Pub Date: Aug. 18th, 2015
ISBN: 978-1-5011-0571-5

In Hood’s debut action adventure, it’s tough to cheer for a hard-case hero who tortures with gasoline and a Zippo, but then special-ops warrior Mason Kane had good reason.

Before he flicked the lighter, Kane knew Decklin wanted him dead. Both were members of the off-the-books Anvil Program, doing dirty jobs in Afghanistan, Iraq, and other Middle East hot spots. Then Anvil’s leader, Col. Barnes, wiped out an innocent Afghan family that refused to give him information about a Taliban network. Kane didn’t participate; Barnes despised his disloyalty. Later, during a Libyan Anvil mission, Barnes ordered Decklin to kill Kane. Kane escaped, allowing Barnes to blame the newly discovered Afghan massacre on him, turning Kane into a shoot-on-sight fugitive. Kane’s going rogue also meant distraction from another plan by Barnes’ boss, the president’s national security adviser, Cage. That’s Operation Lion, a nerve gas attack in Damascus to inflame tensions and draw America into an all-out war.

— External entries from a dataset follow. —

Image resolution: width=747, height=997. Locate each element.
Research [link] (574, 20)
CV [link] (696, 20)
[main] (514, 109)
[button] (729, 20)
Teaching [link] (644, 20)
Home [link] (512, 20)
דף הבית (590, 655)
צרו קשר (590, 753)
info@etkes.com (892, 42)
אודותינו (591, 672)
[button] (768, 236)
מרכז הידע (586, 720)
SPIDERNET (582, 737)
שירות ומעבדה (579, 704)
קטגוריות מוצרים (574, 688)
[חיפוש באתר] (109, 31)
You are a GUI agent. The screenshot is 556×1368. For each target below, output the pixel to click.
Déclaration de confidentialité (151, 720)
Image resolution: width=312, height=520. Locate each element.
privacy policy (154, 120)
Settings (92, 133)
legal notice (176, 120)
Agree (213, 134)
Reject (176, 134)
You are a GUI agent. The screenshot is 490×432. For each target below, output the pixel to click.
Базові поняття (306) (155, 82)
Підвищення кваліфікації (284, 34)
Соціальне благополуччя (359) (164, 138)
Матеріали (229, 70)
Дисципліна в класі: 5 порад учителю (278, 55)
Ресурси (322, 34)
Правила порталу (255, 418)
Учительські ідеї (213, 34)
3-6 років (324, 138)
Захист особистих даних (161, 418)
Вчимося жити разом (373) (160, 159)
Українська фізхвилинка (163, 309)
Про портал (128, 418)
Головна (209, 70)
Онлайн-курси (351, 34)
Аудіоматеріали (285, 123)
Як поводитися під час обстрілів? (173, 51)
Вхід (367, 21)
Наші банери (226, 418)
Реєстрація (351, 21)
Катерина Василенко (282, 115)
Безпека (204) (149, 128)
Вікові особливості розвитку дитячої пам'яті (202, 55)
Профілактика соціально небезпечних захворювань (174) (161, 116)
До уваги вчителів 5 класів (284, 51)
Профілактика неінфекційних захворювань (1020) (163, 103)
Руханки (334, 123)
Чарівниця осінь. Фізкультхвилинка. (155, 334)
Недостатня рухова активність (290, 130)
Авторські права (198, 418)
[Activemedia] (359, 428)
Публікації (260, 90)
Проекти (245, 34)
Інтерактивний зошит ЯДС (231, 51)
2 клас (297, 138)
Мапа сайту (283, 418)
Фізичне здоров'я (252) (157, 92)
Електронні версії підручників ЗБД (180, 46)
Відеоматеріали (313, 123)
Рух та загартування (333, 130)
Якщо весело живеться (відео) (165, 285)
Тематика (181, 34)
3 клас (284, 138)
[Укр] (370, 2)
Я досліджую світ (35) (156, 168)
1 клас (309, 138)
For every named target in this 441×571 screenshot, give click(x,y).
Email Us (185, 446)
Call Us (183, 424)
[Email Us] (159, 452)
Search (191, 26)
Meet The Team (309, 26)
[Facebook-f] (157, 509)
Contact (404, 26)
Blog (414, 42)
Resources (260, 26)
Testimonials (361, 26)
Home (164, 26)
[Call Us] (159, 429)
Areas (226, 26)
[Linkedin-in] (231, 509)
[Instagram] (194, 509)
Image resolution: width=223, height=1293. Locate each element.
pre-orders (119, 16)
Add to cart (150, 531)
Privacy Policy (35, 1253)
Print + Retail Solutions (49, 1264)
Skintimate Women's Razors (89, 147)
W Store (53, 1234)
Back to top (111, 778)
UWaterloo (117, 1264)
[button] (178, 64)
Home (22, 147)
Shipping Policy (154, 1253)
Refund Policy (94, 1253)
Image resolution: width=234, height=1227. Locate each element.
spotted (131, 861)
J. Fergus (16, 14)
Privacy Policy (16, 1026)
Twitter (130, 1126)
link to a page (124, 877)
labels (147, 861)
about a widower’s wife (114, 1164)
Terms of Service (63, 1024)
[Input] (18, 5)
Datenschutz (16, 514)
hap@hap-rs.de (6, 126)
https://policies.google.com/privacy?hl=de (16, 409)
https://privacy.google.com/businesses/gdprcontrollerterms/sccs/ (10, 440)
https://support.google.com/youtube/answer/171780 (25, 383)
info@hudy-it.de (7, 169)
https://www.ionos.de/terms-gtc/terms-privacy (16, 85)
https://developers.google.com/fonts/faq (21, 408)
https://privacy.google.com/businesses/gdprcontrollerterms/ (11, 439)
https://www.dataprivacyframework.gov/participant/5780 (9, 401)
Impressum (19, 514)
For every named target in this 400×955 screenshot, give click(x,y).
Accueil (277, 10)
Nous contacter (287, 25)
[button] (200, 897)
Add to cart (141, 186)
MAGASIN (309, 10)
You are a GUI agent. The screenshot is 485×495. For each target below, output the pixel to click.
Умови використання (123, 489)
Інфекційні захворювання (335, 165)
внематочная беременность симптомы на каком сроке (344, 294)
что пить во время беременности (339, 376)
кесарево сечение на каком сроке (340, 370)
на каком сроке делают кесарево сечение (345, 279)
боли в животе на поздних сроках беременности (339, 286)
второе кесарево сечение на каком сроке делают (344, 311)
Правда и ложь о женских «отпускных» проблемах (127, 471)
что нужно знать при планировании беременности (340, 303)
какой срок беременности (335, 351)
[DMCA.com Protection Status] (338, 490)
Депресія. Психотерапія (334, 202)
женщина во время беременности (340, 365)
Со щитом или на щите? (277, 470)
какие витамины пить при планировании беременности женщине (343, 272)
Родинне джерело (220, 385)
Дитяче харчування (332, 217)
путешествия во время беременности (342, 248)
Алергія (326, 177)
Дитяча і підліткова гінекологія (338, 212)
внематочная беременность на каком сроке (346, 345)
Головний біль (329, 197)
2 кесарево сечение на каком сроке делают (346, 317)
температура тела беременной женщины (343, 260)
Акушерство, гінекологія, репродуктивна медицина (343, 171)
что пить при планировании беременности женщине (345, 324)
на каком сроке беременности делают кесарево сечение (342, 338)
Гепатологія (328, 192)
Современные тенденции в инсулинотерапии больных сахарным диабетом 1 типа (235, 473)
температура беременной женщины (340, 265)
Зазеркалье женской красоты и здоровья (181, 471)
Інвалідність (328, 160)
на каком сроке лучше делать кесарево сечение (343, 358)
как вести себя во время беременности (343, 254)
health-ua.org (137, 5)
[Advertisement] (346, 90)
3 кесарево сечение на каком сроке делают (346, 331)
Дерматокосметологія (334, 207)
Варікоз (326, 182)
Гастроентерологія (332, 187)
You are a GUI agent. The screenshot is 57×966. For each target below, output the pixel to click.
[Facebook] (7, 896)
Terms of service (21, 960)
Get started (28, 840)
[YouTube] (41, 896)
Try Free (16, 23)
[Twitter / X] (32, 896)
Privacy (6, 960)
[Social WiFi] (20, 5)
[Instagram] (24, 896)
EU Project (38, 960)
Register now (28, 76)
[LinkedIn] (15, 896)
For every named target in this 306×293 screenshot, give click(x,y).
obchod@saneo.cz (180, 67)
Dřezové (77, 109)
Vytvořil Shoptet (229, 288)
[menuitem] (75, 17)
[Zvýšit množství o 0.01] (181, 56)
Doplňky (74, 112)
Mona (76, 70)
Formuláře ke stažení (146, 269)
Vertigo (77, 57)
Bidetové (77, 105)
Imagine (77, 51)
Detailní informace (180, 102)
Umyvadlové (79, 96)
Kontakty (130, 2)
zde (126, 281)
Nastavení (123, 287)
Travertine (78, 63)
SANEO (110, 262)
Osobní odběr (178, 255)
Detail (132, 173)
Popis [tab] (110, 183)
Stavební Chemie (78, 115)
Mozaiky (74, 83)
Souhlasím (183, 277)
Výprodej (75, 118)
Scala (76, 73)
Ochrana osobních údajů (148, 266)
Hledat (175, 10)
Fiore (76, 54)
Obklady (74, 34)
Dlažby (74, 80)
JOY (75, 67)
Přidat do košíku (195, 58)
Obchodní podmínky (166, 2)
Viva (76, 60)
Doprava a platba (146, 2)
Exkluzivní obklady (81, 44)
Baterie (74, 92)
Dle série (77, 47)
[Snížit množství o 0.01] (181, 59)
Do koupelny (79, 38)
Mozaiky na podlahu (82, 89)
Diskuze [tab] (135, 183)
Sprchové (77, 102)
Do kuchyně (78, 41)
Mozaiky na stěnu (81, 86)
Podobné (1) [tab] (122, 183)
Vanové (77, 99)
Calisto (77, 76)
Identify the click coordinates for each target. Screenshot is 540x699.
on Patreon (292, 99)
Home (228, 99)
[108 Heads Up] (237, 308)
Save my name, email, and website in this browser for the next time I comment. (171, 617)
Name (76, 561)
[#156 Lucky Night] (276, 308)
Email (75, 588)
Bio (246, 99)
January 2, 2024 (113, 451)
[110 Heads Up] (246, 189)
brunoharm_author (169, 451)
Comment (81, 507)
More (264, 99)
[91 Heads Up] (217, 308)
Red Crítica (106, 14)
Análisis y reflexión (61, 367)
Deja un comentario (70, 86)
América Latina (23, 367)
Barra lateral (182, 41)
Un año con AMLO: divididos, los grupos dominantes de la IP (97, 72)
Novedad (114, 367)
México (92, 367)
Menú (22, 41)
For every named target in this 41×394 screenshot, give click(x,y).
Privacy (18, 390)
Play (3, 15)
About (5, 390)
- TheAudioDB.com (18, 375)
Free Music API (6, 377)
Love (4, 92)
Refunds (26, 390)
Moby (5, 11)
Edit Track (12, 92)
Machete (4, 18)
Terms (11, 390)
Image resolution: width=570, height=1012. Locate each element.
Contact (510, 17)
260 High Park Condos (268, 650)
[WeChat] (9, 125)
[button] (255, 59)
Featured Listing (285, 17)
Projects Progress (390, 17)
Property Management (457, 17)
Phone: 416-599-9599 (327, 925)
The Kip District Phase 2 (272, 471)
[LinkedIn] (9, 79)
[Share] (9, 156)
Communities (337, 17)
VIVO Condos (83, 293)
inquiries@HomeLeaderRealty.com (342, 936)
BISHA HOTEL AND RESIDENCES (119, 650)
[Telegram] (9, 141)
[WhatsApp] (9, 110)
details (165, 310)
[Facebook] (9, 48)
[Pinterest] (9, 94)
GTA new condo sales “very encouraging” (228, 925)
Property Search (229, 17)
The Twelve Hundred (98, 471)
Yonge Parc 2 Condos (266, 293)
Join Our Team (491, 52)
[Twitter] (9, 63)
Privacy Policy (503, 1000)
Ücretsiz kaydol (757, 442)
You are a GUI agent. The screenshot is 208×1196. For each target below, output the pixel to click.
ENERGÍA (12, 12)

The book’s all action and ambush, with Kane fighting in streets, casbahs, and secret unidentified CIA bases from North Africa to Afghanistan. Character development is the first casualty. Kane’s a can’t-be-killed soldier equipped with the standard ex-wife who couldn’t stand the strain. His closest friend is Zeus, a Libyan operative, but any cinematic-style buddy-buddy banter falls flat. Then there’s the meet-not-so-cute between Renee and Kane. Renee’s a pretty (and deadly) woman–turned–special-operator leader of Task Force 111, "the tip of the spear when it came to tracking high-value targets." Renee has Kane speculating maybe "both had found something in each other they had been missing."

Hood has the foundation for an action-adventure series, with a shoot-first hero in the style of Child's Jack Reacher, Hunter's Bob Lee Swagger, or DeMille's John Corey.